### TEXTE À LIRE
Encore une fois, n’hésitez pas à aller dans l’incohérence psychologique la plus totale. Le héros devient de plus en plus doué dans son domaine grâce à l’amour de Sakumi ? Mais ses parents veulent les séparer et lui imposer un mariage sans amour comme ça euuuh… ce sera mieux. Bon ok, il va devenir mauvais et apportera la honte sur la famille mais hmm, comment dire hmm… c’est mieux quand même.

Bref. Les obstacles, réels ou imaginaires, sont innombrables et je ne pourrai tous les énumérer ici. N’oublie pas lecteur qu’il ne s’agit que d’un kit du shôjo facile et non du shôjo ultime. Je te donne quelques éléments grossiers et idées générales, il ne tient qu’à toi ensuite d’affiner ta construction et de la compléter. Tu as des pistes, tu as de quoi t’entraîner. Que la joie te submerge et puisses-tu avoir une pensée émue à mon égard quand tu signeras « fin » en bas de la dernière case.

### OBJECTIF ÉNONCÉ A
Pour chaque affirmation sur le texte consacré au shôjo, répondez par oui ou par non selon qu'elle concorde avec lui, en citant les mots décisifs : (i) l'auteur peut énumérer tous les obstacles ; (ii) le texte se présente comme un kit du shôjo facile ; (iii) les parents du héros veulent lui imposer un mariage sans amour.
Ce texte et le listing n'ont aucun lien entre eux.

### DONNÉES EXTRAITES
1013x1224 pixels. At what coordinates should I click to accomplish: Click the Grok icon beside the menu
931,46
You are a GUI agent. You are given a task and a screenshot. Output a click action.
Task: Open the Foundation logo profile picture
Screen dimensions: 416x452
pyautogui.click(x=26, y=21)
---
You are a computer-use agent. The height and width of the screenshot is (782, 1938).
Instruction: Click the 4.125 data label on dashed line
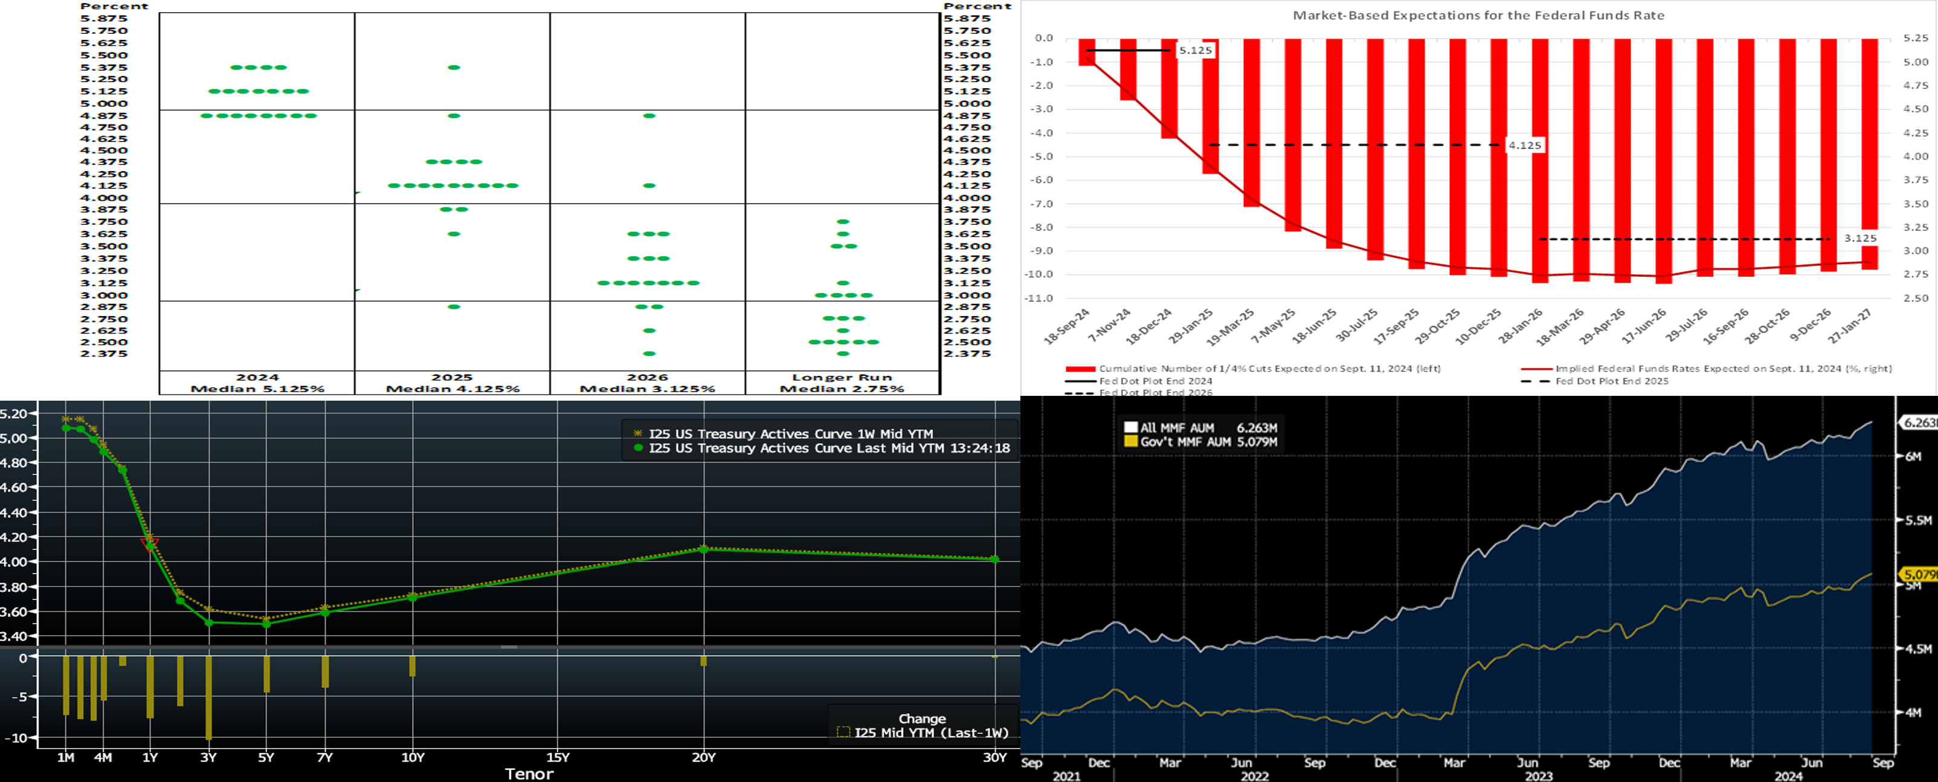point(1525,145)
* * *
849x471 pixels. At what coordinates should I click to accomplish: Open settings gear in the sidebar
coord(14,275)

### OBJECTIF ÉNONCÉ B
Mettez en tableau Markdown à deux colonnes, « Rang » et « Ligne », la partie du listing qui s'ouvre sur la ligne contenant « You are a GUI » et se ferme sur celle contenant « pyautogui.click(x=26, y=21) », sans les lignes vides.

### RÉPONSE COMPLÈTE A
(i) Non : « je ne pourrai tous les énumérer ici ».
(ii) Oui : « il ne s’agit que d’un kit du shôjo facile et non du shôjo ultime ».
(iii) Oui : « ses parents veulent les séparer et lui imposer un mariage sans amour ».

### RÉPONSE COMPLÈTE B
| Rang | Ligne |
|---|---|
| 1 | You are a GUI agent. You are given a task and a screenshot. Output a click action. |
| 2 | Task: Open the Foundation logo profile picture |
| 3 | Screen dimensions: 416x452 |
| 4 | pyautogui.click(x=26, y=21) |